Task details = Nothing but the lines from the one containing "You are a computer-use" through the end of the data should be retyped, exactly as they stand, and pictures should not be retyped.

===== Data under study =====

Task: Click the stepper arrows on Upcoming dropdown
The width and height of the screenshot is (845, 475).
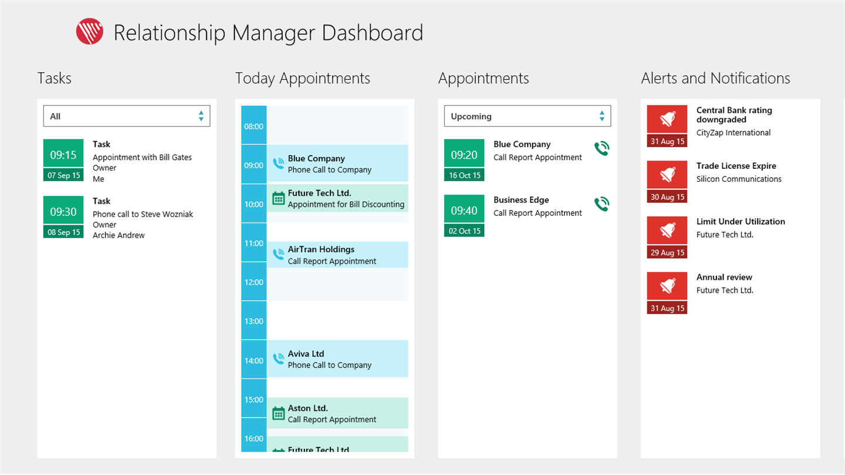Action: pyautogui.click(x=601, y=116)
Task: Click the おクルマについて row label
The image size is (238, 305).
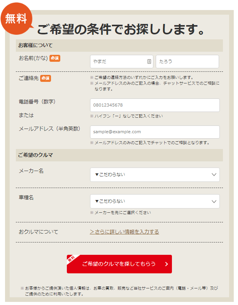Action: tap(38, 232)
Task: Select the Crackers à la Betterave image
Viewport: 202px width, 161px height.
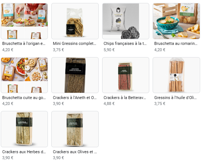Action: click(126, 75)
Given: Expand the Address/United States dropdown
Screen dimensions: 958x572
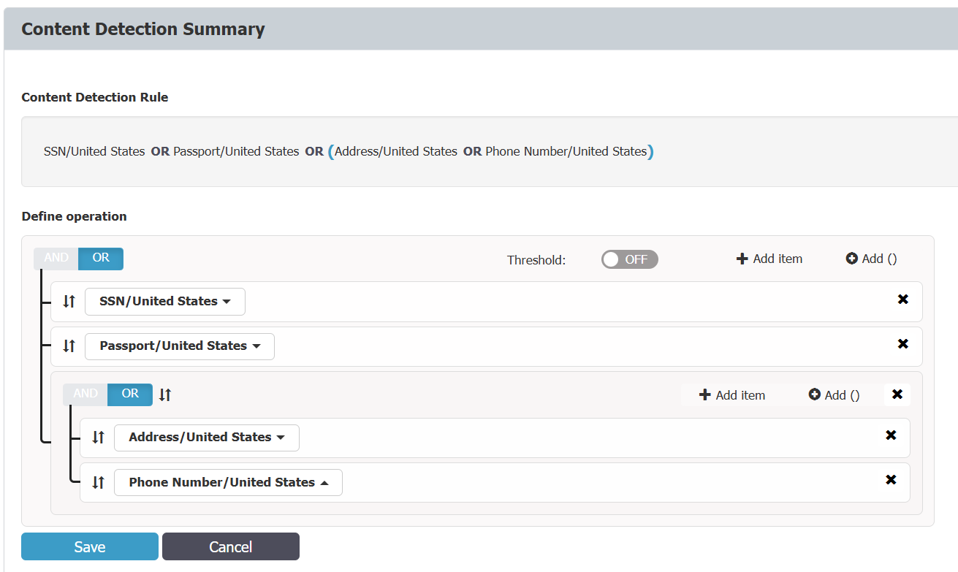Looking at the screenshot, I should (207, 438).
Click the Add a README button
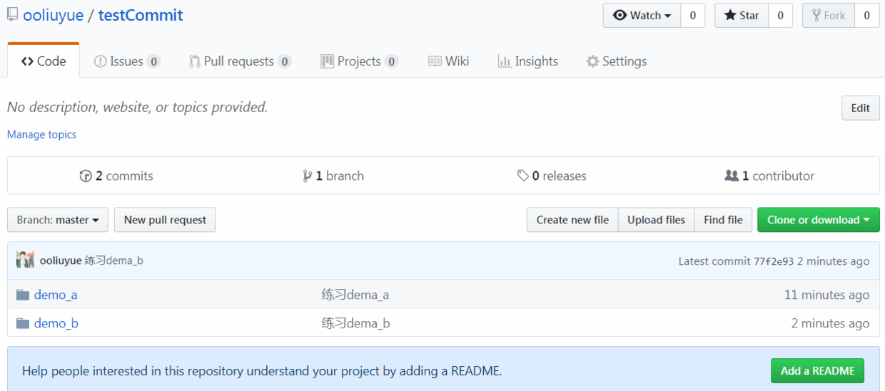885x391 pixels. pyautogui.click(x=817, y=371)
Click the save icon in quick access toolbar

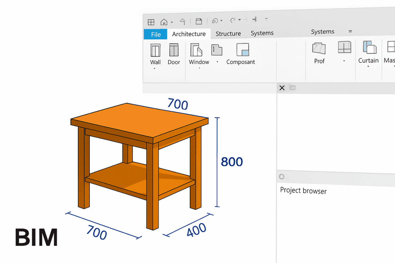(199, 21)
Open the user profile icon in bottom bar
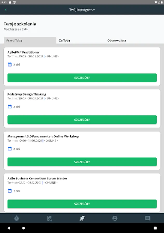Viewport: 164px width, 233px height. (x=115, y=218)
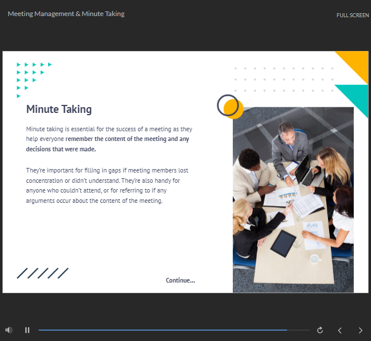Pause the slide playback

27,330
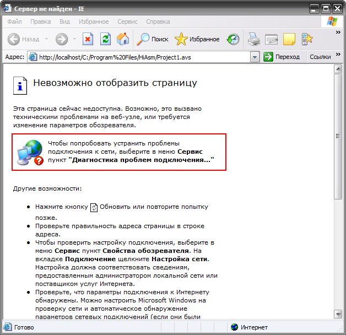
Task: Go to the Home page icon
Action: click(122, 39)
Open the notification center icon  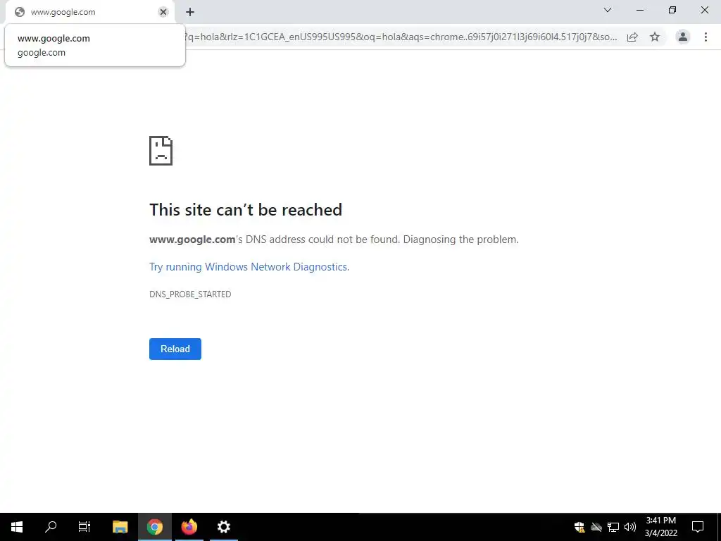(698, 527)
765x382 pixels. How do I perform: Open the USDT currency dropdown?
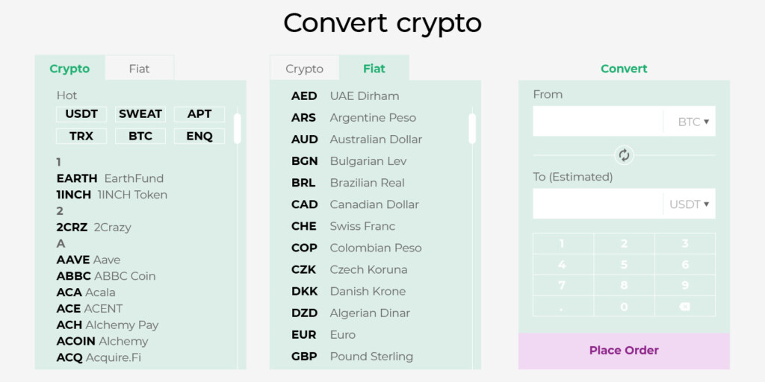[689, 204]
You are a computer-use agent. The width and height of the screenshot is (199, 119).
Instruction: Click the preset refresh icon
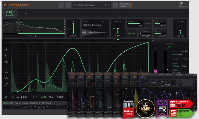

=====

Result =
You are a computer-use agent. The width and height of the screenshot is (199, 119).
Instruction: Click the preset refresh icon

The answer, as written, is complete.